Puigdemont faces charges of rebellion, sedition and misuse of funds in Spain.
Other independence leaders, including Puigdemont’s former deputy Oriol Junqueras, are behind bars pending trial.
And a Spanish judge on Friday expanded a probe into the secessionist bid to include another six independence leaders, including former regional President Artur Mas, according to a court decision seen by AFP.
Meanwhile, in a clear indicator of the gulf over independence afflicting Catalan society, anti-secessionist centrist party Ciudadanos won the biggest individual result with 37 of the 135 seats in the regional Parliament.
Unless the three pro-independence lists fail to clinch a deal to work together in the coming months, however, they will govern Catalonia with 70 seats — two less than their previous tally.
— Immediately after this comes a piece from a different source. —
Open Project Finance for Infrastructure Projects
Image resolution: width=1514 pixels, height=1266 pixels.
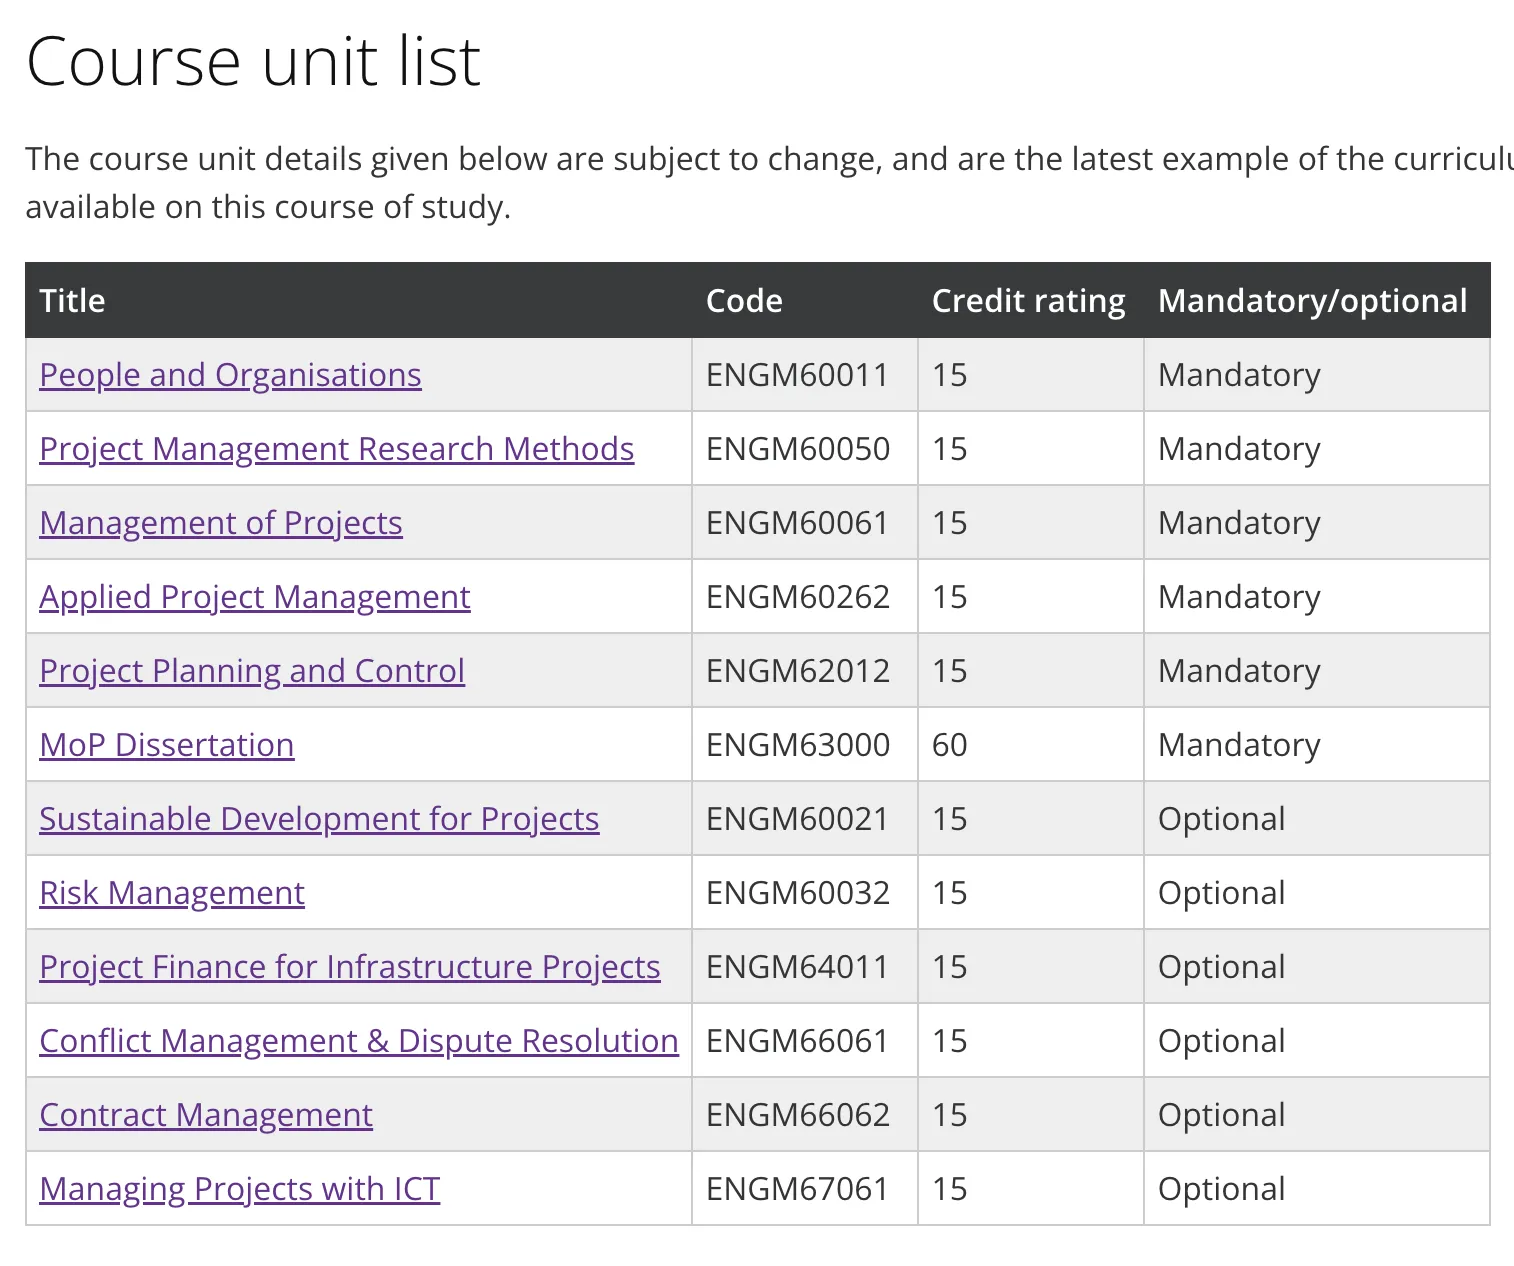click(x=349, y=967)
Ciudadanos’s candidate Ines Arrimadas saw the glass half-full for the anti-independence side.
The fragmented vote result shows Spain and the world “that here in Catalonia there has never been a secessionist majority,” she told reporters.
Rajoy has repeatedly said there can be no talks unless separatists abandon their independence drive.
Pablo Casado of Rajoy’s PP party warned the separatists that “whatever new government rules the region, (the separatists) know the consequences for breaking the law.”
Crucially, for all the talk that the separatist cause had been legitimized, analysts predict a softening around the edges of the independence bid.
The Catalan business elite, some of whose members have close links with Puigdemont’s party, “know that they have to give a fresh boost to tourism and the economy,” sociologist Narciso Michavila told AFP.
At stake in the crisis is the economy of a region that has seen its tourism sector suffer and more than 3,100 companies — including the largest banks, utilities and insurers — move their legal headquarters out of Catalonia.